**Exercise objective**
Take the entries that follow and return only the lines from the one with "Given: Tap the Android back navigation arrow" through the final line, leaving every picture behind.

====== Extracted material

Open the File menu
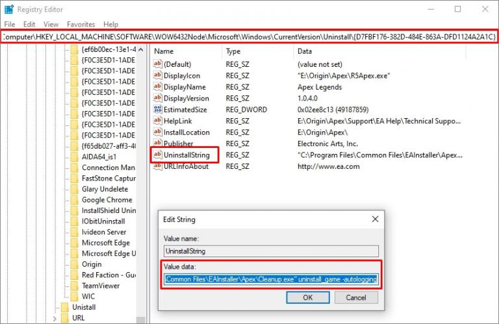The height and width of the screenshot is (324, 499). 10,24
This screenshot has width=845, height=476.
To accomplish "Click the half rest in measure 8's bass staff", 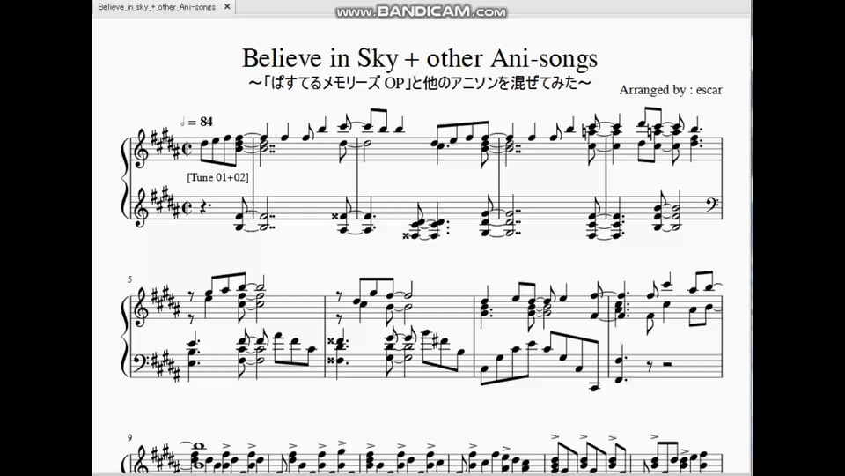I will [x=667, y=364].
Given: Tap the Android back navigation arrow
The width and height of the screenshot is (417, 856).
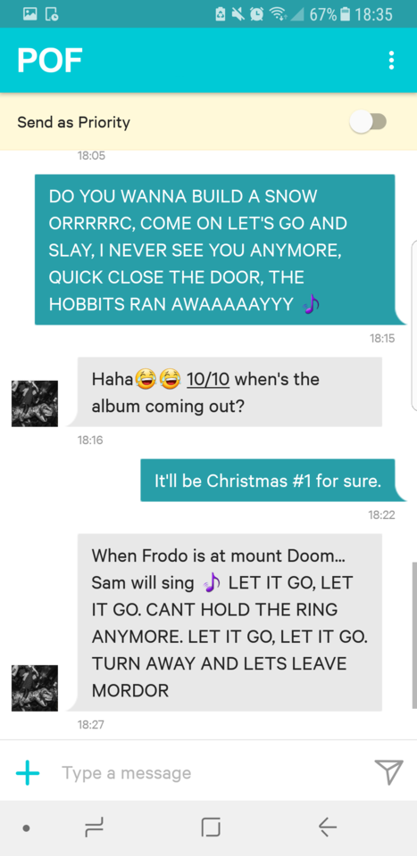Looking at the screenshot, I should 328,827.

============

**Solution**
Given: Tap the Android back navigation arrow
The width and height of the screenshot is (417, 856).
Looking at the screenshot, I should 328,827.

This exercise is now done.